Source data: Begin

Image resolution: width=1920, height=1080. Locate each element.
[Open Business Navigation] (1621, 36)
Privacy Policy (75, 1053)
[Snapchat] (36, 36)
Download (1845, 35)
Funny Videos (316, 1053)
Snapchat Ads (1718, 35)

Source data: End

• _What you have to do_
Return the listing above in its exact form.

• _Answer below_
Image resolution: width=1920, height=1080. Locate each element.
[Open Business Navigation] (1621, 36)
Privacy Policy (75, 1053)
[Snapchat] (36, 36)
Download (1845, 35)
Funny Videos (316, 1053)
Snapchat Ads (1718, 35)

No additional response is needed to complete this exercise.